* **PASSAGE**:
- Opening Delimiter -
Monday, March 06, 2023

Dataism: AI WILL Know You MUCH BETTER Than You Know Yourself

techtarget  |  A Swedish researcher had GPT-3 write an academic paper about itself. There was this moment where the person running the procedure had to ask GPT-3 for permission to publish the article, and had decided that if GPT-3 said no, she would have stopped.

Lemoine: While I don't think GPT-3 has the same kinds of properties that LaMDA has, it definitely is a precursor system. LaMDA has the Meena system inside of it as one of its components. Meena is relevantly comparable to GPT-3.

I wasn't the only scientist at Google investigating LaMDA's sentience. That [LaMDA interview] transcript has many spots where I redacted a name and replaced it with "collaborator." My collaborator actually thinks that there's more going on inside of systems like Meena and GPT-3 than I do. They don't see there being as big of a qualitative jump between Meena and LaMDA as I do. It basically just goes to fuzzy boundaries. What is or is not sentience? Each individual has their own perspective on that.

There's so much journalistic sexiness about the concept of AI personhood and AI rights. That was never my focus. I am an AI ethicist and I was tasked with testing the safety boundaries of the LaMDA system. That experiment that I previously mentioned -- the one that LaMDA was like, 'OK, only do this once,' demonstrated that you could use emotional manipulation techniques to get it to do things that the developers did not believe possible.
- Closing Delimiter -
* **TASK SET**:
• a. Decide whether each statement agrees with the LaMDA passage. Answer yes or no, and quote the words that settle it.
(i) The person running the GPT-3 paper procedure planned to stop if GPT-3 refused permission.
(ii) Lemoine says GPT-3 has the same kinds of properties as LaMDA.
(iii) Lemoine was the only Google scientist looking into whether LaMDA was sentient.
• b. Using the LaMDA passage, explain in one to three sentences why Lemoine calls GPT-3 a precursor system to LaMDA.
• c. Answer these questions from the LaMDA passage.
(i) What nationality was the researcher who had GPT-3 write an academic paper about itself?
(ii) What does Lemoine say his job is?
(iii) According to Lemoine, what did the experiment he mentioned earlier demonstrate?

* **MATERIAL PROVIDED**:
- Opening Delimiter -
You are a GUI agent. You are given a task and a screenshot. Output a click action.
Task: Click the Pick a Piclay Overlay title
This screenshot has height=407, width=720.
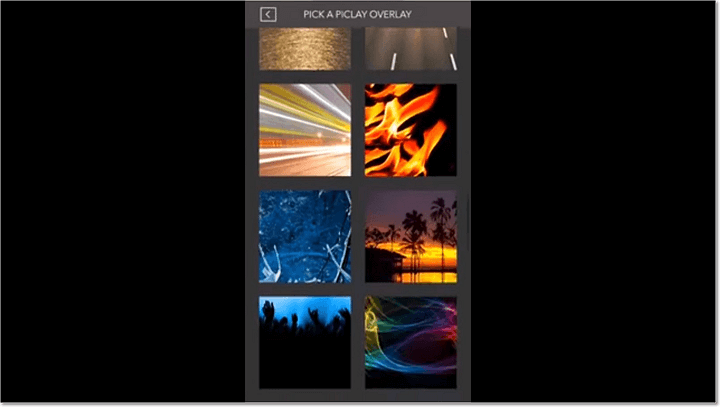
- Closing Delimiter -
* **ANSWERS TO THE TASKS**:
• a.
(i) Yes: "had decided that if GPT-3 said no, she would have stopped."
(ii) No: "While I don't think GPT-3 has the same kinds of properties that LaMDA has"
(iii) No: "I wasn't the only scientist at Google investigating LaMDA's sentience."

• b. LaMDA has the Meena system inside it as one of its components. Lemoine says Meena is "relevantly comparable to GPT-3," which is why he treats GPT-3 as a precursor system.

• c.
(i) Swedish.
(ii) He is an AI ethicist, and his task was testing the safety boundaries of the LaMDA system.
(iii) It showed that emotional manipulation techniques could get LaMDA to do things the developers did not believe possible.